### Aim of the task
Retype precisely the section of the data that starts at the line containing "Screen dimensions: 1568x702" and runs to its final line, ends included.

[Start of section]

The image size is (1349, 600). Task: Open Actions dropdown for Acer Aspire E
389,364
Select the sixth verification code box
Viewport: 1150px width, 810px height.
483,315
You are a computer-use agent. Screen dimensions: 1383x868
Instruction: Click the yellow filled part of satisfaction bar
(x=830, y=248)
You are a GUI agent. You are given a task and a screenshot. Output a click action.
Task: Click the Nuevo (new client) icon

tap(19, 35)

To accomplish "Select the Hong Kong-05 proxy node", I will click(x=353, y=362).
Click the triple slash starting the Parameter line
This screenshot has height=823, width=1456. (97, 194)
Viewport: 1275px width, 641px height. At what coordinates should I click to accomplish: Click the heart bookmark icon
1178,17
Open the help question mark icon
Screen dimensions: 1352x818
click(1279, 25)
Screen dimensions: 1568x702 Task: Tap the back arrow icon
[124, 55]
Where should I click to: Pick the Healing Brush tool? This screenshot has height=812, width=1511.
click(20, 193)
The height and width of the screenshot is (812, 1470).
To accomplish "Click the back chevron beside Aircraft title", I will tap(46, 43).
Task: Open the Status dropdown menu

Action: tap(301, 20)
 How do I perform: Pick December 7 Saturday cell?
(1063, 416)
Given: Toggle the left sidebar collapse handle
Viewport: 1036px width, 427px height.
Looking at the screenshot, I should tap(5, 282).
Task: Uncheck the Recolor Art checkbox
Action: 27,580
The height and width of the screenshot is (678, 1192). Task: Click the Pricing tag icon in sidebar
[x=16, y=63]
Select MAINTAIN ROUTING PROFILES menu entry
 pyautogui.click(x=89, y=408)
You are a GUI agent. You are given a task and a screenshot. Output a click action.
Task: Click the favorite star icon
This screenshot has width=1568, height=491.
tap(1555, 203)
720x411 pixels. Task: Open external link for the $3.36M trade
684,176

[End of section]

### Output of the task
Screen dimensions: 1568x702 Task: Tap the back arrow icon
[124, 55]
Where should I click to: Pick the Healing Brush tool? This screenshot has height=812, width=1511.
click(20, 193)
The height and width of the screenshot is (812, 1470).
To accomplish "Click the back chevron beside Aircraft title", I will tap(46, 43).
Task: Open the Status dropdown menu

Action: tap(301, 20)
 How do I perform: Pick December 7 Saturday cell?
(1063, 416)
Given: Toggle the left sidebar collapse handle
Viewport: 1036px width, 427px height.
Looking at the screenshot, I should tap(5, 282).
Task: Uncheck the Recolor Art checkbox
Action: 27,580
The height and width of the screenshot is (678, 1192). Task: Click the Pricing tag icon in sidebar
[x=16, y=63]
Select MAINTAIN ROUTING PROFILES menu entry
 pyautogui.click(x=89, y=408)
You are a GUI agent. You are given a task and a screenshot. Output a click action.
Task: Click the favorite star icon
This screenshot has width=1568, height=491.
tap(1555, 203)
720x411 pixels. Task: Open external link for the $3.36M trade
684,176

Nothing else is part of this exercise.